Listlogs express joy

Reflecting on why I’m even writing this series of blogs.

A post for #WeblogPoMo2024.

It’s really strange that I’m writing about a particular Tumblr account that I maintained for about five years over a decade ago. Why that blog, and why now?

At its core, bensinterests was a linklog. It wasn’t really original content in the main, it was an unordered directory of stuff which I just happened to like.

Barry Hess has just published a blogpost which talks about how Google’s algorithm and the pivot to AI content and discovery has generally poisoned much of the findable web and how that could be overcome:

We should continue to spread the word about how we use the web, which is very personally and as active participants.
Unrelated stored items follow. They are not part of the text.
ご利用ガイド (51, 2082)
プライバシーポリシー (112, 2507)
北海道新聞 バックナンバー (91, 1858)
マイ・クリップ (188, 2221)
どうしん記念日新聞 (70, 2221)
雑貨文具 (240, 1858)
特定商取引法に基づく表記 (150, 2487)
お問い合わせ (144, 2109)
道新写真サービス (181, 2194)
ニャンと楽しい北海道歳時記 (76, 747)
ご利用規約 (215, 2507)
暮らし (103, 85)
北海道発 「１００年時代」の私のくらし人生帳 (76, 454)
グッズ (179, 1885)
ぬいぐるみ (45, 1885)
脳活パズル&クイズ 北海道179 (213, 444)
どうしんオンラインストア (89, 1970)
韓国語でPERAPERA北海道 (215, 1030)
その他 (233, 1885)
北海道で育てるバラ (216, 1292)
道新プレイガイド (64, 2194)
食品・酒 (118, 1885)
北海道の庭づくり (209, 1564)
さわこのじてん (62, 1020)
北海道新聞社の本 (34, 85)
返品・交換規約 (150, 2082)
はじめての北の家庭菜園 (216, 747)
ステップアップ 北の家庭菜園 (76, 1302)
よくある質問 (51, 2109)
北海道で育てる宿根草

Linklogs are the very embodiment of that idea. What you’re publishing is a series of links to things that you want others to pay attention to. You’re identifying the cream of the web and presenting it to a discerning audience or even just logging it for your own discovery later on. You’re saying that this is important in some way.

Linklogs can be on all sorts of topics and show all sorts of moods. The Web3 Is Going Just Great linklog is very cynical; Daring Fireball comes across as increasingly cranky. No doubt there are ones which are matter-of-fact, or bureaucratic, or angry, or outright rude.
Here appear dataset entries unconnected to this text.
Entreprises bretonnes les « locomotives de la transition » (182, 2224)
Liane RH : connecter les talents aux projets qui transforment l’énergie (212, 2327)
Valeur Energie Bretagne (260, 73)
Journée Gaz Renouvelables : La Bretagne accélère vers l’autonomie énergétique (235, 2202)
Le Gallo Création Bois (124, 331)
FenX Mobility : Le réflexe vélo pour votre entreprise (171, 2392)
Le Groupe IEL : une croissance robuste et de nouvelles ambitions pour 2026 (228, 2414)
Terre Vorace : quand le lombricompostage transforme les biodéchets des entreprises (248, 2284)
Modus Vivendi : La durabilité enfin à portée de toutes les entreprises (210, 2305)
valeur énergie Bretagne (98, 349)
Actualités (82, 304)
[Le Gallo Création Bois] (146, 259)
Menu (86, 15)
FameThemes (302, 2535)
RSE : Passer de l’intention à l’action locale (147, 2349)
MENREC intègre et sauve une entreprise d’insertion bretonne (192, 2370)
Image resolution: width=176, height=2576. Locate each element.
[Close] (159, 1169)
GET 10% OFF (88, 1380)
Not every linklog is the same. The best ones, the ones I identify with, the ones which are closest to what bensinterests was all about, are the ones that express joy.

In April 2015, I posted this quote to bensinterests without attribution:

“The secret of happiness is in knowing this: that we live by the law of expenditure. We find greatest joy, not in getting, but in expressing what we are. There are tides in the ocean of life, and what comes in depends on what goes out. The currents flow inward only where there is an outlet. […]”

Just a few days ago, Lou Plummer posted this on their statuslog

“Years ago, I had a colleague who posted the same message repeatedly on social media, “It’s Friday, Bitches!” I appreciated that man and his unbridled joy at the end of every work week. The world needs all the joy it can get.

In 2015, my internet life was filled with the joy of discovery. By the time I stopped posting, evidently that joy was gone.

It’s 2024. We’re in a situation where discovery of content by talented, friendly, happy people is obscured by content dumps trying to gain search algorithms, by a move to delivering knowledge via AI feedback, and by the crumbling walls of all those gated communities creating people who don’t know where they can even post any more.

Lou is right. The would does need all the joy it can get, and it needs to be able to easily publish and easily discover that joy. I’m not convinced we’re there yet but the rise of small blogging services like Pika, Scribbles, and Bear suggest we’re going in the right direction in allowing anyone to publish easily without paying some massive conglomerate with either money or data.

I don’t see many listlogs popping up though. Perhaps that’s what Mastodon etc is for? It’s great how people like Cory Dransfeldt have a catalogue of interesting links on their site. Maybe that’s the way forward?